Deployment Architecture

Avoid indexing same file multiple times batch input

ips_mandar
Builder

I have batch input

[batch://C:\abc\*.zip]
move_policy = sinkhole
index = xyz
host_segment = 2
crcSalt = <SOURCE>
sourcetype = pqr
disabled = false

for testing I added one zip file in monitored folder after consumed by splunk I again added same file in monitored folder and I found duplicate events.
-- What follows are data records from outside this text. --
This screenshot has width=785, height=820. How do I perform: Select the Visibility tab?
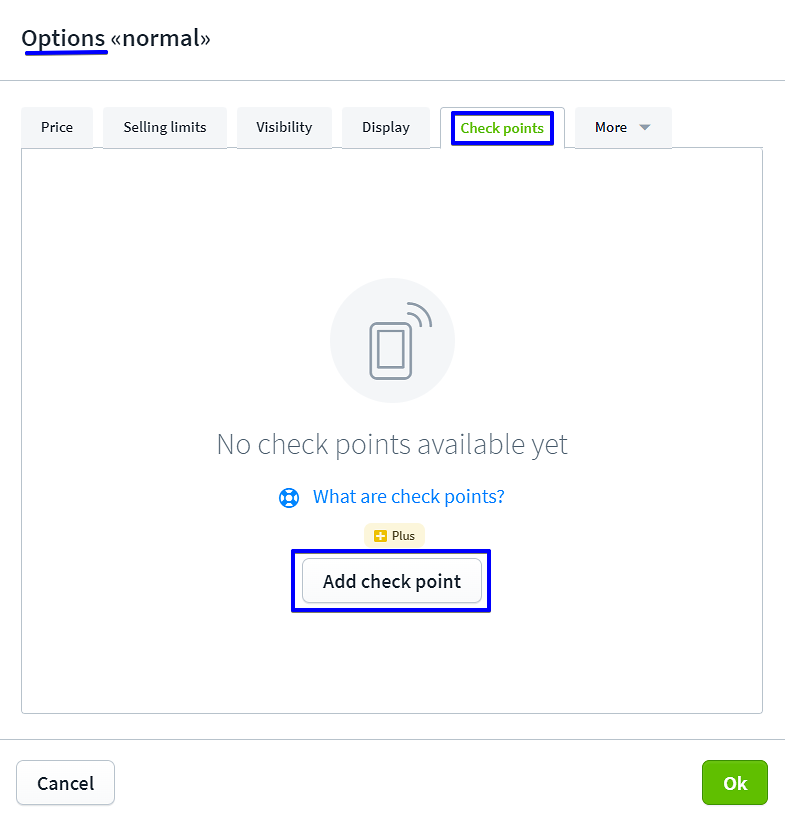pos(284,128)
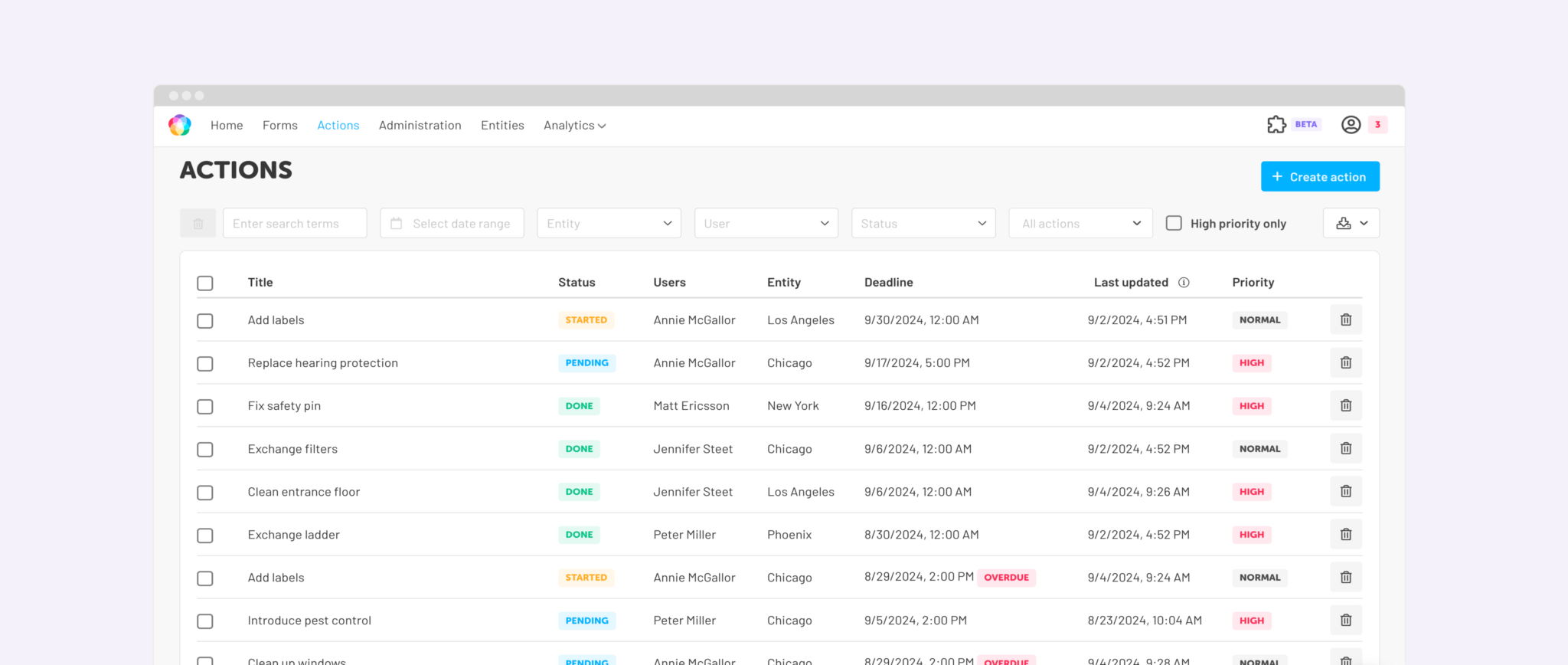
Task: Delete the Exchange ladder action
Action: (1346, 535)
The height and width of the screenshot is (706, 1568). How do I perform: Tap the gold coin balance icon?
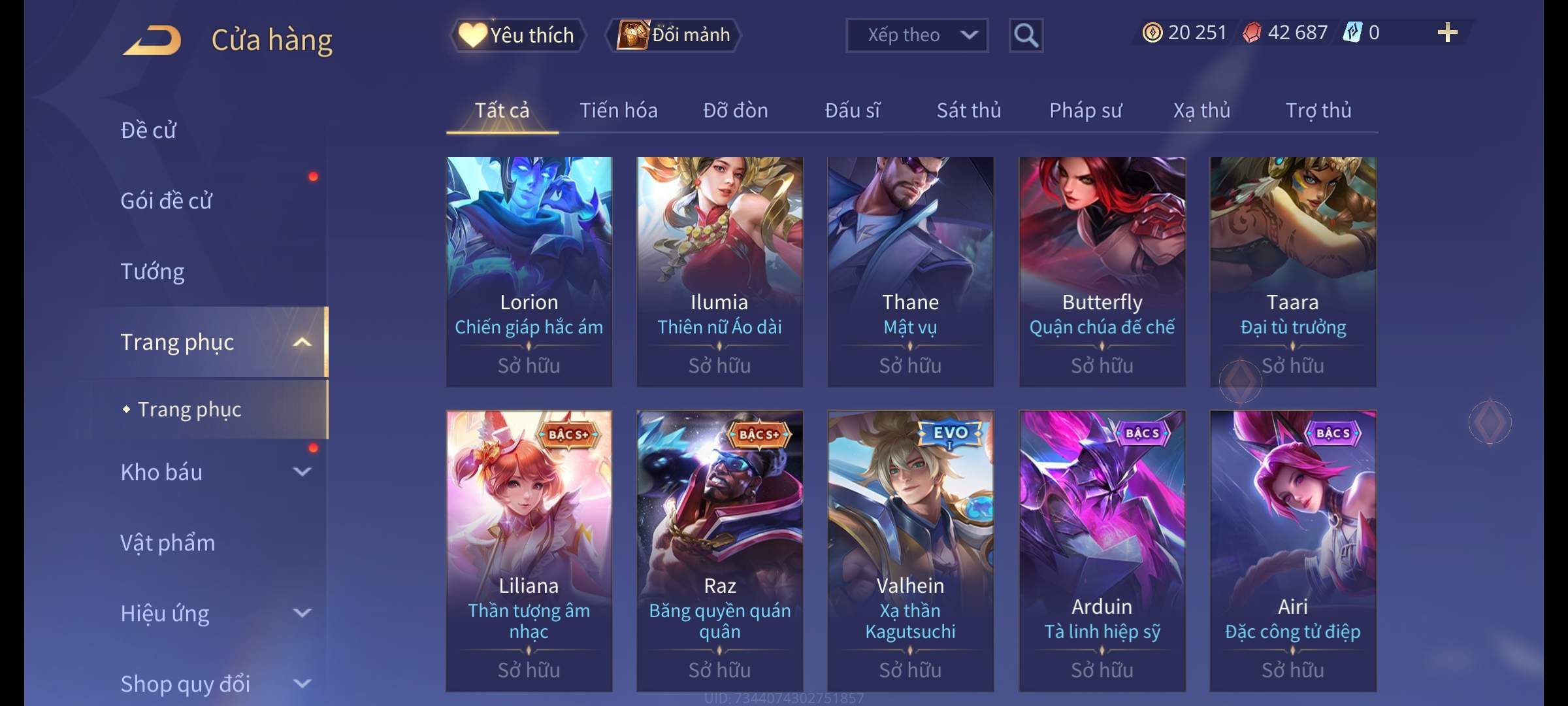point(1152,33)
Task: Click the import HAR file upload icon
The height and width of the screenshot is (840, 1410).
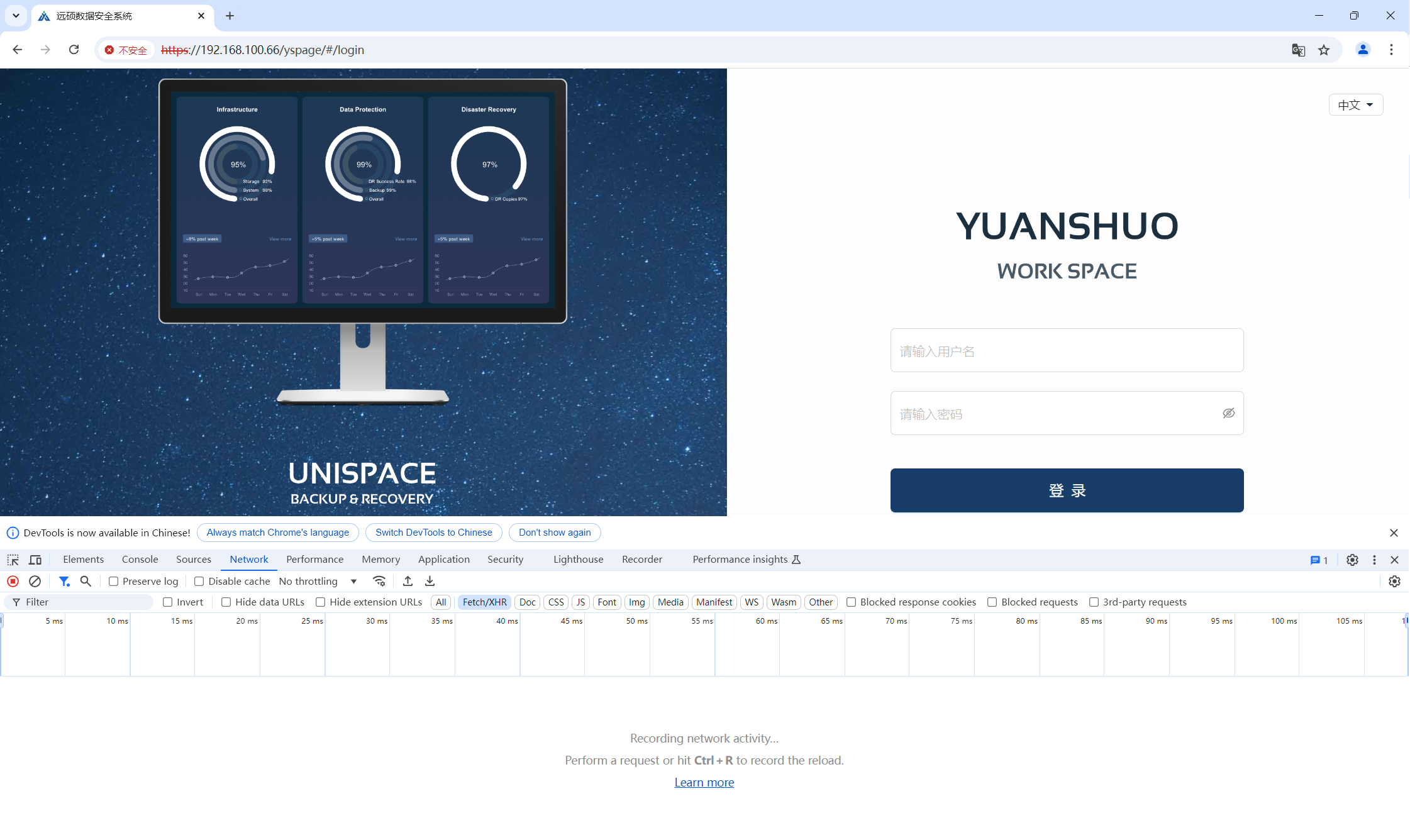Action: pos(408,581)
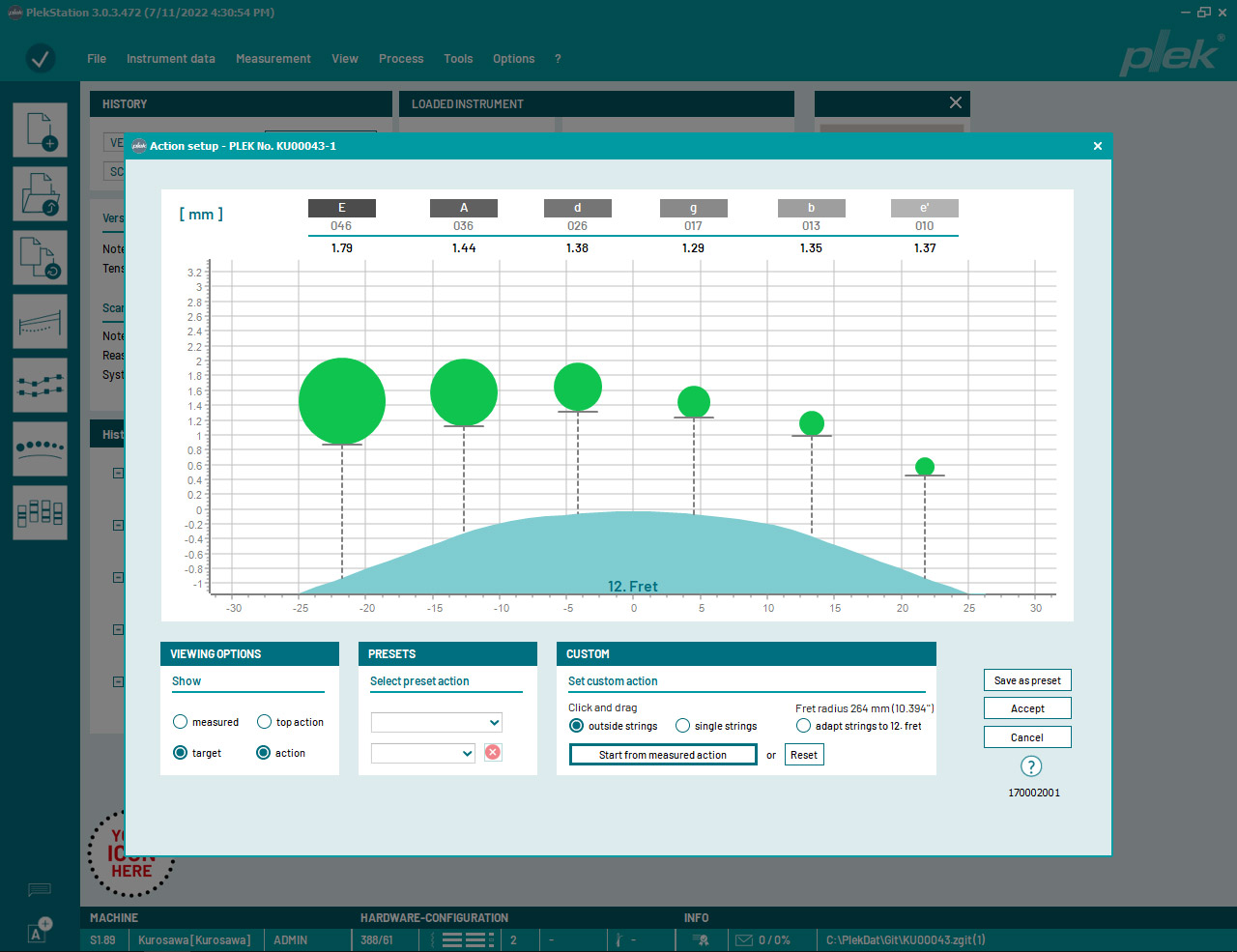Screen dimensions: 1237x952
Task: Click the Save as preset button
Action: (1027, 680)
I was assumed that it will not index same file since I have included crcSalt=<SOURCE>. What can be done avoid duplication?

Note- file monitored is zip- csv file with headers.

Tags (1)
0 Karma

gcusello
Esteemed Legend

Hi ips_mandar
file names in zip files are the same or different?
both the times you had files in zip?
crcSalt=<SOURCE> guarantees that you don't index twice files with the same name, but if you have the same filename with a different path you have two files.

Bye.
Giuseppe

0 Karma

ips_mandar
Builder

Hi @gcusello,
I am manually copying same zip file to monitor directory and number of times I am pasting files in monitored folder same number of times it is duplicating events with same source.
and zip file name and inside file name are same .

0 Karma

ips_mandar
Builder

Not sure if it works for batch input since it works for monitor input.

0 Karma

ips_mandar
Builder

Any idea anyone to avoid indexing same file multiple time in batch input?

0 Karma
Get Updates on the Splunk Community!

The Splunk Success Framework: Your Guide to Successful Splunk Implementations

Splunk Lantern is a customer success center that provides advice from Splunk experts on valuable data ...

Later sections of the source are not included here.